The Daily Rhythm of a Faraway Home

Seppo and Marja-Liisa Salko arrived in Taiwan in 1971 and began running the dormitory in 1972, remaining its longest-serving employees. Their approach was deliberate warmth: Marjatta Raulamo, Marja-Liisa's mother, came for extended visits — three months in 1974, then the entire school year of 1976–1977 — serving as a surrogate grandmother for the children in residence. The academic supplementation the dormitory provided was substantial. Finnish history, language, geography, and civics were taught alongside Morrison's American curriculum. High schoolers could substitute a Finnish history course for one of Morrison's required American history classes, with exams sent by correspondence to Kauriala High School in Hämeenlinna, Finland. By 1978, fourteen of the dormitory's students played piano, and at times three pianos occupied the practice room simultaneously. The children formed an orchestra, performed at Christmas festivities, hiked in Taiwan's mountains, and in 1978 traveled to Taipei to cheer for a Finnish women's soccer team competing in an international tournament. By 1987, seventeen Finnish students had graduated from Morrison; six went on to Finnish universities.

The Reckoning

In 1999, the Finnish Missionary Society announced that it had commissioned an independent investigation into the dormitory in Taiwan. The inquiry was prompted by reports that many former wards — children who had lived at the dormitory — were experiencing serious psychological difficulties in adulthood. The investigation was conducted by a firm called Metodi Team Inc., which interviewed more than 100 people, roughly a third of whom had lived at the dormitory and roughly half of whom had worked for the Finnish Missionary Society in Taiwan. The study's findings were unambiguous: many of the children who had lived at the dormitory had been sexually abused. The Finnish newsmagazine Suomen Kuvalehti published extensive coverage in 2001, including a reporter's visit to the 350-square-meter brick building, with its labyrinthine layout and its attic space where an adult could stand unseen above the rooms where children slept. The magazine published pointed questions to Finnish police about why the scene had never been inspected, why witnesses had not all been interviewed, and why key evidence had gone missing. The case was never fully resolved through judicial process. The children who lived there carried what happened long after the music stopped at 9 p.m.

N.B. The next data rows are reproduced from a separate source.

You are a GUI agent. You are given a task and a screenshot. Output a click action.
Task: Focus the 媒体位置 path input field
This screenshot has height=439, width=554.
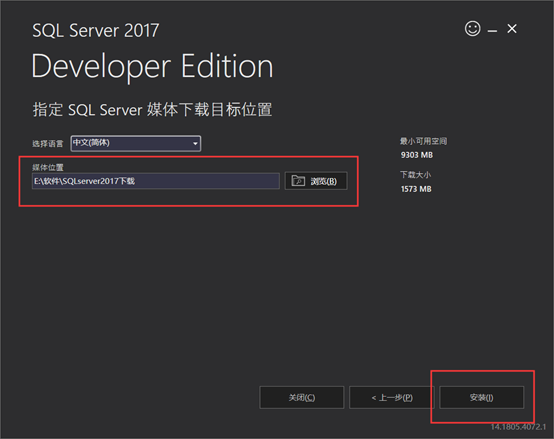click(x=155, y=181)
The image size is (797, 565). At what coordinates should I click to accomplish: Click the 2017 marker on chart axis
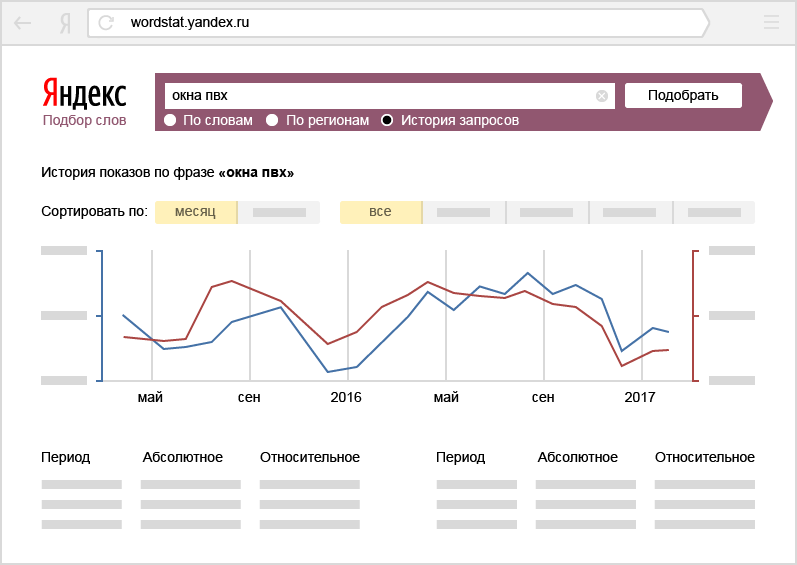click(640, 397)
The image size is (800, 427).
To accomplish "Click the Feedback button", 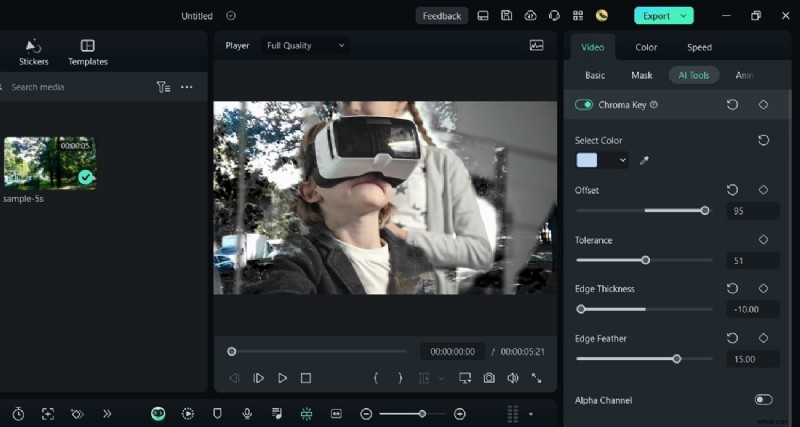I will [441, 16].
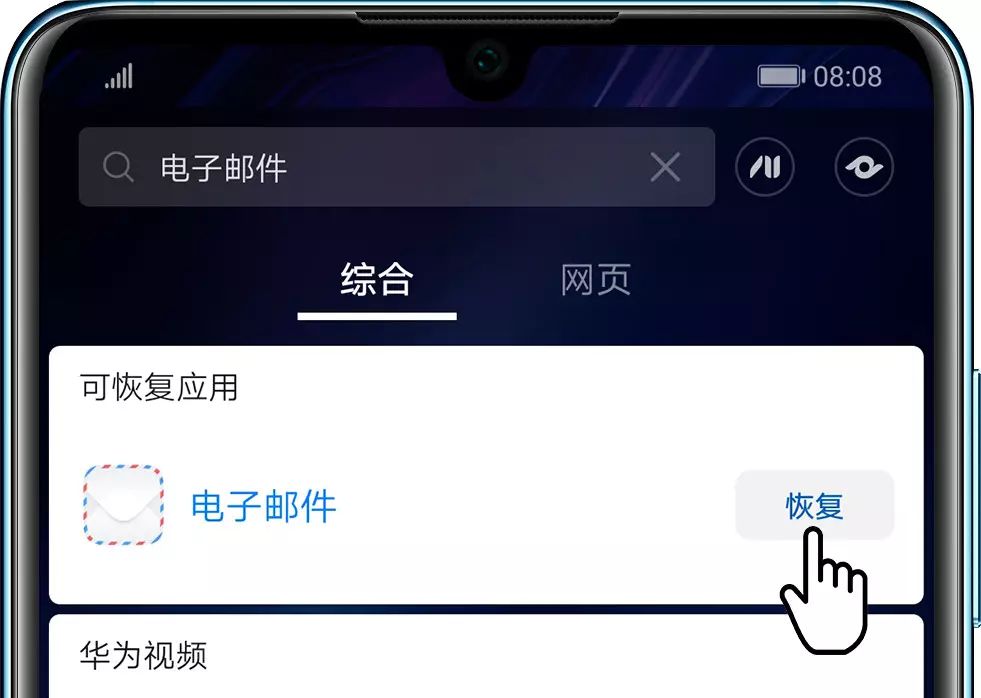Image resolution: width=981 pixels, height=698 pixels.
Task: Tap the phone side button edge
Action: pyautogui.click(x=976, y=497)
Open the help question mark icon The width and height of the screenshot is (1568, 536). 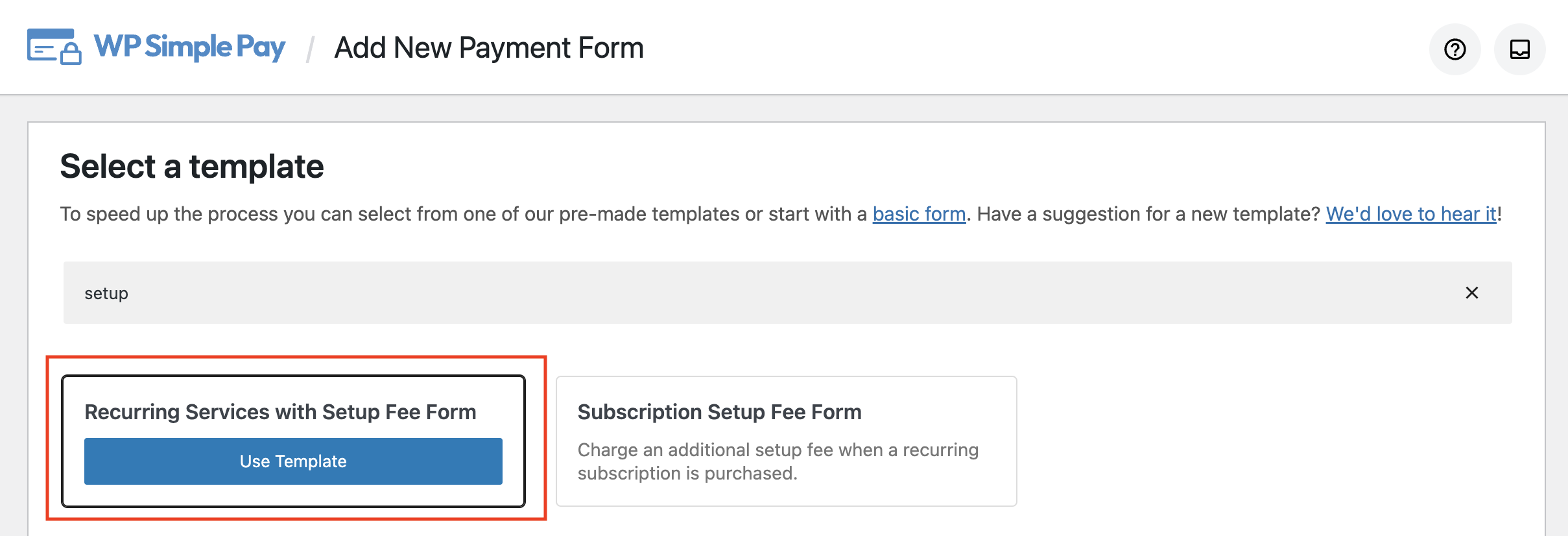[x=1455, y=49]
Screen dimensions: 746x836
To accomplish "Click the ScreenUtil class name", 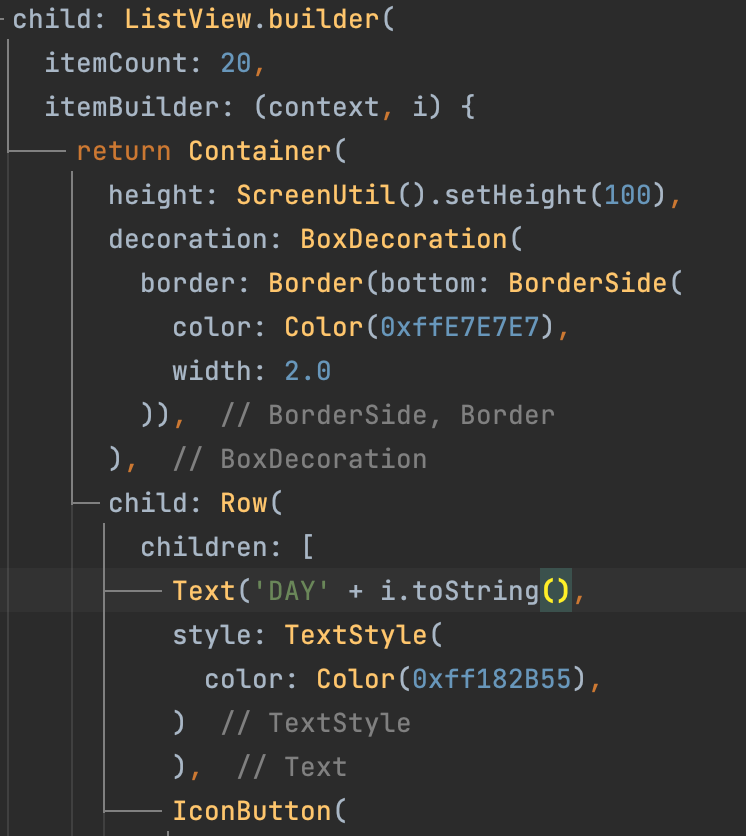I will (316, 195).
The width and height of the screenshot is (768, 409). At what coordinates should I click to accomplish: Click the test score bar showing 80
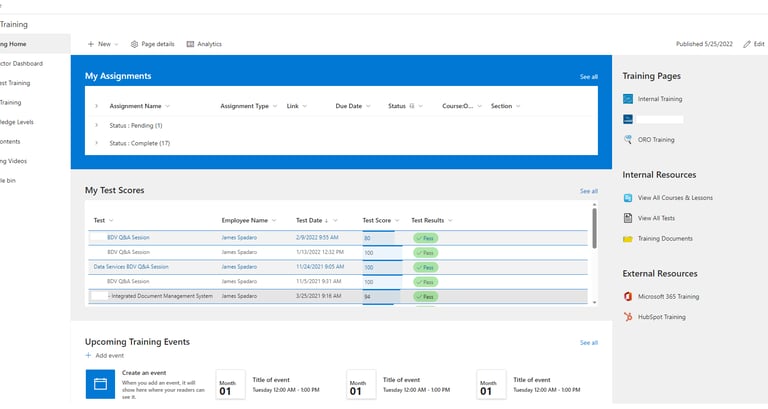(378, 238)
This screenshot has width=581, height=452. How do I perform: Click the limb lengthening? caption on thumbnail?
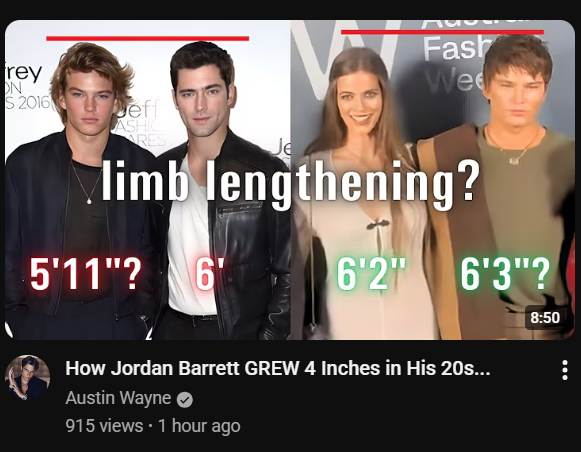(x=290, y=183)
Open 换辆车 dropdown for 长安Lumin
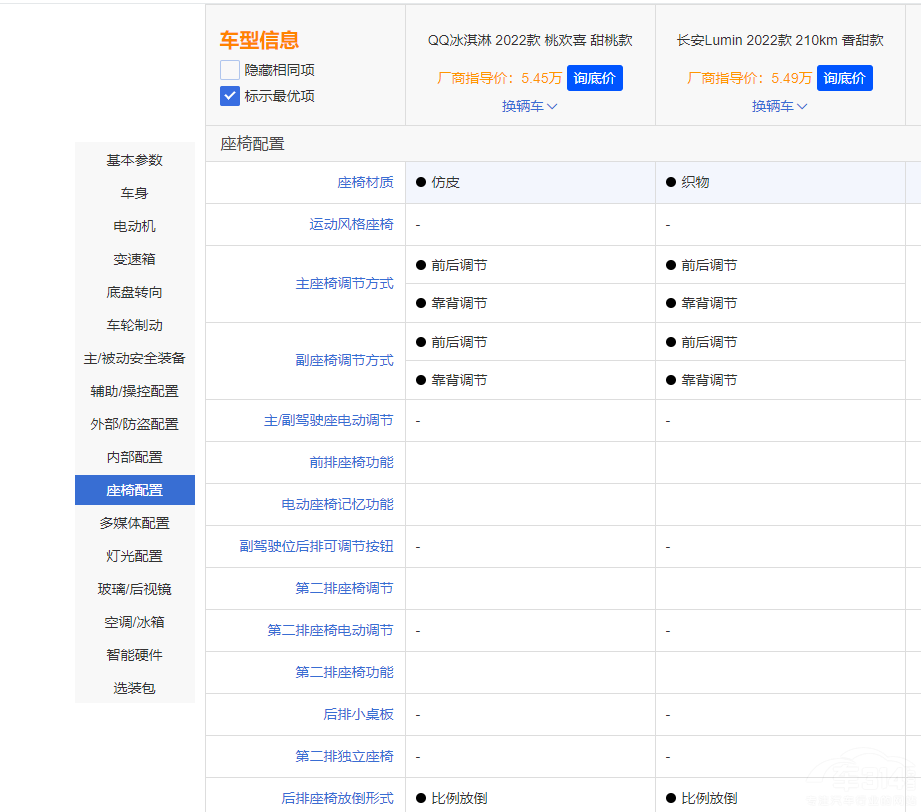 779,106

What the Dormitory Tried to Be

The Finnish dormitory in Taichung operated for twenty-nine years. At its best, it was exactly what its founders intended: a warm, structured home-away-from-home where Finnish children could grow up bilingual, musically accomplished, rooted in their own cultural identity while also becoming, as the mission board had hoped, "world citizens." The Salkos built something real here. The Finnish Independence Day was marked with blue-and-white candles. Midsummer was celebrated with the wider Finnish community in Taichung. An orchestra performed at Christmas. The dormitory and its neighboring Norwegian dormitory maintained a quiet mutual-aid relationship that felt, in retrospect, like the kind of expatriate solidarity that sustains people far from home. That the institution also failed, profoundly, in its most basic duty of care to the children in its keeping is part of the same history. The brick building on Faculty Row held both things at once.

From the Air

The dormitory site sits at approximately 24.19°N, 120.68°E within the Morrison Academy campus in Taichung's Xitun District. Approaching from the Taiwan Strait at 8,000 feet, Taichung spreads across a broad basin framed by the Central Mountain Range to the east. Taichung International Airport (RCMQ) lies roughly 10 kilometers to the northwest. The campus is not visually distinct from altitude, but the patchwork of school grounds amid the dense urban grid of central Taichung is identifiable on clear days.